- **SET TASK**
Reproduce the entries word for word, from the first line through the line containing "[x=1357, y=571]", including that line.
─── RECORD SET
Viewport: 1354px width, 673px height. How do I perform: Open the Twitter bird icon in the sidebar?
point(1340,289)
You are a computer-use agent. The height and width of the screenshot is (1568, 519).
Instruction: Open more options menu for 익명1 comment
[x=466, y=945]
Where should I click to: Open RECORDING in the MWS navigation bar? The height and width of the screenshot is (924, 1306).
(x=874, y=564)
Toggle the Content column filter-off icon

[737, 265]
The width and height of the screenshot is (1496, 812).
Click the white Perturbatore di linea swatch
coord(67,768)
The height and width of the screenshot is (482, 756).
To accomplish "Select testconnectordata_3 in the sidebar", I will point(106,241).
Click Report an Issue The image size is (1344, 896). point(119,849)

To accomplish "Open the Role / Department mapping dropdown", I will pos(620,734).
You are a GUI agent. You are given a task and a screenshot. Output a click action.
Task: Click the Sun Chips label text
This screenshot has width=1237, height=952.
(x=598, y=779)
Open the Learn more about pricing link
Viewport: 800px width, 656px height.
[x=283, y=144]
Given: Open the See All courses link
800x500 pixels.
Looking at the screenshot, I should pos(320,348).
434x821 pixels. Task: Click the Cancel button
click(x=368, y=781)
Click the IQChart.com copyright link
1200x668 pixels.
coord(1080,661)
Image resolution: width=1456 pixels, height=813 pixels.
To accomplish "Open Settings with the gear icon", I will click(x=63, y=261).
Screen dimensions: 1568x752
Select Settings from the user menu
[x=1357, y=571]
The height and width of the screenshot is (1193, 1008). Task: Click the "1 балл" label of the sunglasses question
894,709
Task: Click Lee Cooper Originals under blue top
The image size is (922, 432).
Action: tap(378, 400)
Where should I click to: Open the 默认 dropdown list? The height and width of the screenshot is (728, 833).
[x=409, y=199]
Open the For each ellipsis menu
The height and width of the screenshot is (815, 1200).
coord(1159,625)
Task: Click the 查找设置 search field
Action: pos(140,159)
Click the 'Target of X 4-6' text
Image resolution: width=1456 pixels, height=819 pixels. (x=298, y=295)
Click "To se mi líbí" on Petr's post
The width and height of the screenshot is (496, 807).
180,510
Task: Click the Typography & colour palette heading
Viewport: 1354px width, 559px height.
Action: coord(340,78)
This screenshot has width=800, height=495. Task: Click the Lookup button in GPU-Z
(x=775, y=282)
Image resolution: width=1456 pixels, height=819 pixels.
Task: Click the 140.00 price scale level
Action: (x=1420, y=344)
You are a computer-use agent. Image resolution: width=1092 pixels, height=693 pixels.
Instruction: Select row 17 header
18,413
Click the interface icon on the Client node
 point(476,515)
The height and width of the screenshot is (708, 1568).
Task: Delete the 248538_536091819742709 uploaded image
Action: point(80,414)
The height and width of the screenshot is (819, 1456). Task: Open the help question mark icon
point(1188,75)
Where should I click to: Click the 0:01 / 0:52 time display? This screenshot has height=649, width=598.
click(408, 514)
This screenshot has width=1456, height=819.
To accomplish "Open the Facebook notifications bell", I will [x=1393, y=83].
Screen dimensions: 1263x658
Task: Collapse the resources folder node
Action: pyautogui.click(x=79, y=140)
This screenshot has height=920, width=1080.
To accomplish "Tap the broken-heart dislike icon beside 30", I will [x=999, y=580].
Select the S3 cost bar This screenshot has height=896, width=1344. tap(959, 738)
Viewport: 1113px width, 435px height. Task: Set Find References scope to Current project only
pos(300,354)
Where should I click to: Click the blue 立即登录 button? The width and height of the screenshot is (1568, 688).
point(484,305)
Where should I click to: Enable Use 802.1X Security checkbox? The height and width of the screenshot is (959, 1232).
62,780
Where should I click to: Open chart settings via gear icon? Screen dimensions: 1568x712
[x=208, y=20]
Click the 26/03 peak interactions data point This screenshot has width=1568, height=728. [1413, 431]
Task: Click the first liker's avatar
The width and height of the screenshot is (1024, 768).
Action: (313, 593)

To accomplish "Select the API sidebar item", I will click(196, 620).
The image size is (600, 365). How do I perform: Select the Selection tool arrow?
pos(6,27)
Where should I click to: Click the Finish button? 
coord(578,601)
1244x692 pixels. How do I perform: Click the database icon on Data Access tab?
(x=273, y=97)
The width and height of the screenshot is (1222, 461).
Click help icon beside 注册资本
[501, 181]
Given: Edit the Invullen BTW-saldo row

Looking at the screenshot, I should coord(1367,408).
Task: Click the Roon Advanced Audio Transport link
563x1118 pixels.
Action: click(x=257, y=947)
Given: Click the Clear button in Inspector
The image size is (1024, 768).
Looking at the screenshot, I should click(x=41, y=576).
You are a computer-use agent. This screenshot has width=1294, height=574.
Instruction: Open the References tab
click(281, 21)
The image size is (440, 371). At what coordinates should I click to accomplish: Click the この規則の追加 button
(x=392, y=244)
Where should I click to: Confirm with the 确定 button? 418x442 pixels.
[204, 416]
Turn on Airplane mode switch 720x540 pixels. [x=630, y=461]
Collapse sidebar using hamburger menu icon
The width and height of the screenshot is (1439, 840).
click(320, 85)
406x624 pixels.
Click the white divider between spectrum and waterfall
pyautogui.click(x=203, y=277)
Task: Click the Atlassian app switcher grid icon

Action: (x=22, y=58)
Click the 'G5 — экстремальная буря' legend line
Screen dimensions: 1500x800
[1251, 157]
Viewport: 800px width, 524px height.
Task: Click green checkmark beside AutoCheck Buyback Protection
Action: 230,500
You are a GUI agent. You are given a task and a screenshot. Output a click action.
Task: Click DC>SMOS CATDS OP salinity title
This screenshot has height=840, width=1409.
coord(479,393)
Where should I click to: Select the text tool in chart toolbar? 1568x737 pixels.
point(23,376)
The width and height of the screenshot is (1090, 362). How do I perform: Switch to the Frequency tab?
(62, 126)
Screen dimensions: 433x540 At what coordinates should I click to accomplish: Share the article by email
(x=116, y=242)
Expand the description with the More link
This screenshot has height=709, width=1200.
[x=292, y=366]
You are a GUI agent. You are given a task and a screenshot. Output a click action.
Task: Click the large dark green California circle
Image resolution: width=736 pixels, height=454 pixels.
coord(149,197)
──────
- **RESPONSE FOR THIS EXERCISE**
Viewport: 1354px width, 673px height. How do I perform: Open the Twitter bird icon in the sidebar?
point(1340,289)
You are a computer-use agent. The height and width of the screenshot is (1568, 519).
Instruction: Open more options menu for 익명1 comment
[x=466, y=945]
Where should I click to: Open RECORDING in the MWS navigation bar? The height and width of the screenshot is (924, 1306).
(x=874, y=564)
Toggle the Content column filter-off icon

[737, 265]
The width and height of the screenshot is (1496, 812).
Click the white Perturbatore di linea swatch
coord(67,768)
The height and width of the screenshot is (482, 756).
To accomplish "Select testconnectordata_3 in the sidebar", I will point(106,241).
Click Report an Issue The image size is (1344, 896). point(119,849)

To accomplish "Open the Role / Department mapping dropdown", I will pos(620,734).
You are a GUI agent. You are given a task and a screenshot. Output a click action.
Task: Click the Sun Chips label text
This screenshot has width=1237, height=952.
(x=598, y=779)
Open the Learn more about pricing link
Viewport: 800px width, 656px height.
[x=283, y=144]
Given: Open the See All courses link
800x500 pixels.
Looking at the screenshot, I should pos(320,348).
434x821 pixels. Task: Click the Cancel button
click(x=368, y=781)
Click the IQChart.com copyright link
1200x668 pixels.
coord(1080,661)
Image resolution: width=1456 pixels, height=813 pixels.
To accomplish "Open Settings with the gear icon", I will click(x=63, y=261).
Screen dimensions: 1568x752
Select Settings from the user menu
[x=1357, y=571]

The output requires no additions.